Automatic identification and removal of low quality online information
MetadataShow full item record
The advent of the Internet has generated a proliferation of online information-rich environments, which provide information consumers with an unprecedented amount of freely available information. However, the openness of these environments has also made them vulnerable to a new class of attacks called Denial of Information (DoI) attacks. Attackers launch these attacks by deliberately inserting low quality information into information-rich environments to promote that information or to deny access to high quality information. These attacks directly threaten the usefulness and dependability of online information-rich environments, and as a result, an important research question is how to automatically identify and remove this low quality information from these environments. The first contribution of this thesis research is a set of techniques for automatically recognizing and countering various forms of DoI attacks in email systems. We develop a new DoI attack based on camouflaged messages, and we show that spam producers and information consumers are entrenched in a spam arms race. To break free of this arms race, we propose two solutions.

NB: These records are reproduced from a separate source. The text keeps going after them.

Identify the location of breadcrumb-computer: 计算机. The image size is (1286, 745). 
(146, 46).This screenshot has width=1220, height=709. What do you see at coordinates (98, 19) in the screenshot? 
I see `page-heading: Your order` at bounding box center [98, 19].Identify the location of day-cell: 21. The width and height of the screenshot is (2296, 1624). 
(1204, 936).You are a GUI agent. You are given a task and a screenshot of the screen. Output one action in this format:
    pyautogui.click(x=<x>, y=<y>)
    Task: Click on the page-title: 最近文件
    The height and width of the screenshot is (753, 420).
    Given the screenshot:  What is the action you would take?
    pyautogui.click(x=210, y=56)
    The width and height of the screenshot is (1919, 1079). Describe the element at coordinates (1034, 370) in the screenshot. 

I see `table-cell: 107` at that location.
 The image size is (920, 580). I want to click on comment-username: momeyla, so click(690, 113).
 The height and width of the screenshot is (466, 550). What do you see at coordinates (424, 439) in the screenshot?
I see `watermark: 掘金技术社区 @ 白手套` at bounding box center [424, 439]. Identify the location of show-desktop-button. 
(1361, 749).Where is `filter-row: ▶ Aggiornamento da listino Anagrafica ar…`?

One solution involves refining the statistical learning process by associating disproportionate weights to spam and legitimate features, and the other solution leverages the existence of non-textual email features (e.g., URLs) to make the classification process more resilient against attacks. The second contribution of this thesis is a framework for collecting, analyzing, and classifying examples of DoI attacks in the World Wide Web. We propose a fully automatic Web spam collection technique and use it to create the Webb Spam Corpus -- a first-of-its-kind, large-scale, and publicly available Web spam data set. Then, we perform the first large-scale characterization of Web spam using content and HTTP session analysis. Next, we present a lightweight, predictive approach to Web spam classification that relies exclusively on HTTP session information. The final contribution of this thesis research is a collection of techniques that detect and help prevent DoI attacks within social environments. First, we provide detailed descriptions for each of these attacks. Then, we propose a novel technique for capturing examples of social spam, and we use our collected data to perform the first characterization of social spammers and their behaviors.